Momencik, trwa przetwarzanie danych   loading-animation
zarchiwizowany

#33252

przez (PW) ·
| było | Do ulubionych
O piekielnych współlokatorach. Będzie dość długo, bo historia potrzebuje wprowadzenia w sytuację.

Kilka lat temu kumplowałam się z dziewczyną, [M], z mojego roku. Ponieważ umowy na wynajmowane mieszkania nam się kończyły postanowiłyśmy zamieszkać razem. Znalazłyśmy dwie ′jedynki′ w mieszkaniu trzypokojowym. Miałam wtedy rybki, które z czasem dokonały żywota. Nie chciałam kontynuować tej drogi, więc rybki, po przedstawieniu współlokatorom warunków chowu, ustąpiły miejsca aksolotlowi (taka "wodna jaszczurka").

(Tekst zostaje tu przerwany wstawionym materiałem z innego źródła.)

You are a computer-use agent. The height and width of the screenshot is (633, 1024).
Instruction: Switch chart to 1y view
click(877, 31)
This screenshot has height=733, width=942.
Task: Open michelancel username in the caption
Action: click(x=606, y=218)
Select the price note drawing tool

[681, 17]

Aksolotl potrzebuje zimnej wody (najchętniej 16-19 stopni, max. 21), więc w swojej szufladzie w zamrażalniku miałam butelki z wodą, które w razie potrzeby umieszczałam w akwarium.
Butelki były płukane przed każdym włożeniem do chłodziarki.

Wszystko było dobrze do chwili, kiedy mieszkająca z nami para postanowiła się wyprowadzić i zwolnił się pokój dwuosobowy. Umówiłyśmy się z właścicielem mieszkania, że same znajdziemy kogoś na ich miejsce. Wspólne mieszkanie zaproponowałyśmy dwóm kolegom [P i G], z czego jeden, [G], od dawna był ślepo zakochany w koleżance (z czego ona radośnie korzystała). Pierwszy miesiąc mijał normnalnie, aż do chwili, kiedy P stwierdził, że butelki mu przeszkadzają. Zażyczył sobie ich dokładnego mycia, a najlepiej wyparzania. Wyparzanie w grę nie wchodziło, ale butelki zaczęłam przed każdym włożeniem myć w ciepłej wodzie płynem do naczyń.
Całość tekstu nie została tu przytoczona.